Cory Charlston, The City Sentinel’s new partner and co-publisher, envisions a newspaper with expanded sections, redesigned layout and expanded conservative content, he said recently.

“I think it’s a very nice asset,’’ he said. “It’s intellectually interesting to me.”

He foresees expansion, referring to faith, oil and gas, government, opinion and business content. “I like the paper. I wouldn’t be getting involved otherwise.”

Charlston said he had been considering investing in a news operation and stumbled across The City Sentinel in the lobby of a downtown office building filled with attorneys.

“It seemed to me if the legal counsel in this town is reading this newspaper then there’s something to this newspaper.”

He has arranged considerable additional support facilities for The City Sentinel – including the AP Newsroom and Newswire Service. He holds the Associated Press account for the paper – making him a member of the Associated Press.

“I think the AP adds huge value to the paper,” he said.

While The City Sentinel could be described as center-left in its news pages, Charleston wants to preserve that aspect in deference to the audience it has built. He sees the operation moving more on occasion to center-right.

Born in Gulfport Mississippi, Charlston, 42, is an energy industrialist, petroleum landman, an independent petroleum producer and private investor and a mineral rights owner in the continental United States. Holdings are extensive — over one million gross acres — including much of West Texas’ Permian Basin. He is active in numerous of industry associations.

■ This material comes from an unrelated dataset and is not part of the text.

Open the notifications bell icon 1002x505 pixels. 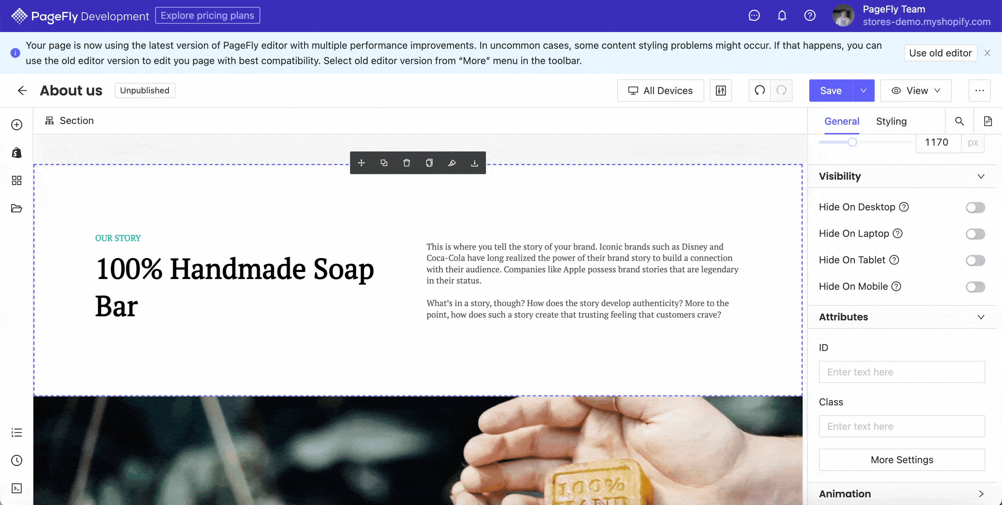coord(782,16)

He has spent his professional life living in and working in Washington state, Texas and Oklahoma. Charlston is an oil and gas heir to the Marland Oil Co., the precursor to ConocoPhillips Corp. His great-grandfather Chester H. Westfall, an independent petroleum producer, was a co-founder of the Marland Oil Co. and 101 Ranch Oil Company, with Governor E.W. Marland, of Oklahoma, along with a co-founder of the Interstate Oil and Gas Compact Commission.

A political journalist by original profession – Westfall was newsman E.K. Gaylord’s political lobbyist.

Charlston attended Seattle University where he studied economics as a pure social science and public policy. He left Seattle University in 2007 to focus full-time on his crude oil businesses and accounts and other investments, along with the interests of the Republican National Committee. He founded WG Commercial Real Estate Holdings Co, in 2009.

He is a donor, activist, and is “pretty right-wing” in his political ideologies and views. Charlston is a sizable contributor to political committees in the United States, specifically, the Republican National Committee aligned committees.

He counts former President Donald Trump, Sen. James Lankford and Sen. Jim Inhofe among those he supports.

Although he enjoys enormous professional success in the oil business, there was a very dark chapter during his youth.

Charlston was wrongfully convicted 1993 at 14 years old of non-intentional murder 2nd degree. It was overturned by the Washington State Supreme Court in 2003. Despite being illegally detained for 10 years, Charlston has no constitutionally valid conviction.

He counts this period as the most devastating in his life because a young man lost his life.

“It was bad, really bad,” Charlston said. “It destroyed me to see how utterly devastated his [the boy who died] mother was. I’m very close to my mother. So it had a huge effect on me.”

He looks forward to this new chapter in partnership with The City Sentinel.

Charlston resides in Gatewood, in the heart of The City Sentinel’s readership area, with his wife Stacy, a Costco executive.

Editor’s note: This story first appeared online with the headline, “Oil Executive invests in ‘The City Sentinel’; Plans Expansion.”